### Document excerpt
╭──

Palestinian Man Fears Being Killed for Rescuing Jewish Kids from Terrorist Attack
By Ryan Jones
Israel Today
August 6, 2018
A Palestinian man said he and his wife face almost certain death at the hands of fellow Palestinian Arabs for daring to save the lives of two Israeli Jewish children wounded in a 2016 terrorist attack.
Just over two years ago, on July 1, 2016, Rabbi Miki Mark was driving with his family near the Judean town of Hebron when Palestinian terrorists opened fire on their vehicle.
Rabbi Mark was killed. His wife, Chava, suffered serious injuries, and their two teenage children, Tehila and Pedaya, were lightly-to-moderately wounded.
The Palestinian man in question, whose name has not been published to protect him from further threats, witnessed the attack. He and his wife, who is a medical doctor, immediately called an ambulance and rushed over to the Mark family's overturned vehicle to begin helping the survivors.
The man's wife worked to stop the bleeding from 14-year-old Tehila's open stomach wound, while he hugged and tended to the lighter injuries of a terrified 15-year-old Pedaya.
"It doesn’t matter to me if it was an accident or a terror attack, it’s irrelevant. These are people, children, who need help, and if I can help, I will help them," he told Israel's Hadashot news. "I’m not sorry that I helped Jewish people. I did it because of my heart. And I know that in the end, God will bless me."

╰──

### Available data
╭──

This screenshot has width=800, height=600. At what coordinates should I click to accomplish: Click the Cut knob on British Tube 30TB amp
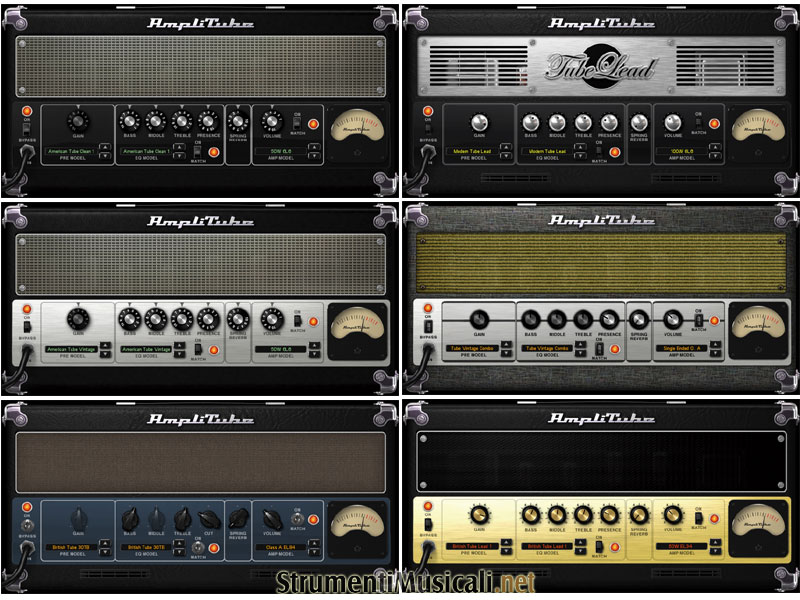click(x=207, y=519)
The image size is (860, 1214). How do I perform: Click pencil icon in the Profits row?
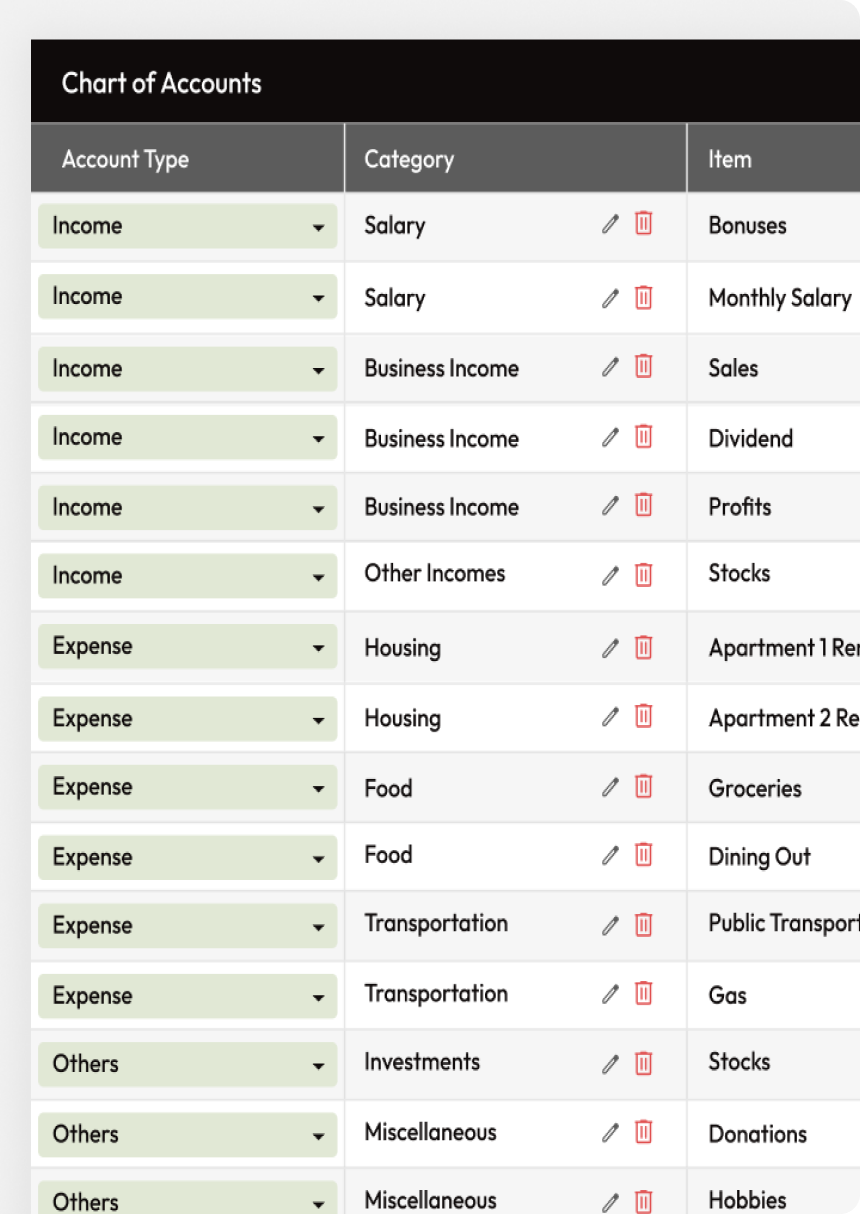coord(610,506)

╰──

### The problem
Copy out the passage of the article about the Palestinian man who helped the Mark family, from "Palestinian Man Fears" up to and including "were lightly-to-moderately wounded.".

### Response to the task
Palestinian Man Fears Being Killed for Rescuing Jewish Kids from Terrorist Attack
By Ryan Jones
Israel Today
August 6, 2018
A Palestinian man said he and his wife face almost certain death at the hands of fellow Palestinian Arabs for daring to save the lives of two Israeli Jewish children wounded in a 2016 terrorist attack.
Just over two years ago, on July 1, 2016, Rabbi Miki Mark was driving with his family near the Judean town of Hebron when Palestinian terrorists opened fire on their vehicle.
Rabbi Mark was killed. His wife, Chava, suffered serious injuries, and their two teenage children, Tehila and Pedaya, were lightly-to-moderately wounded.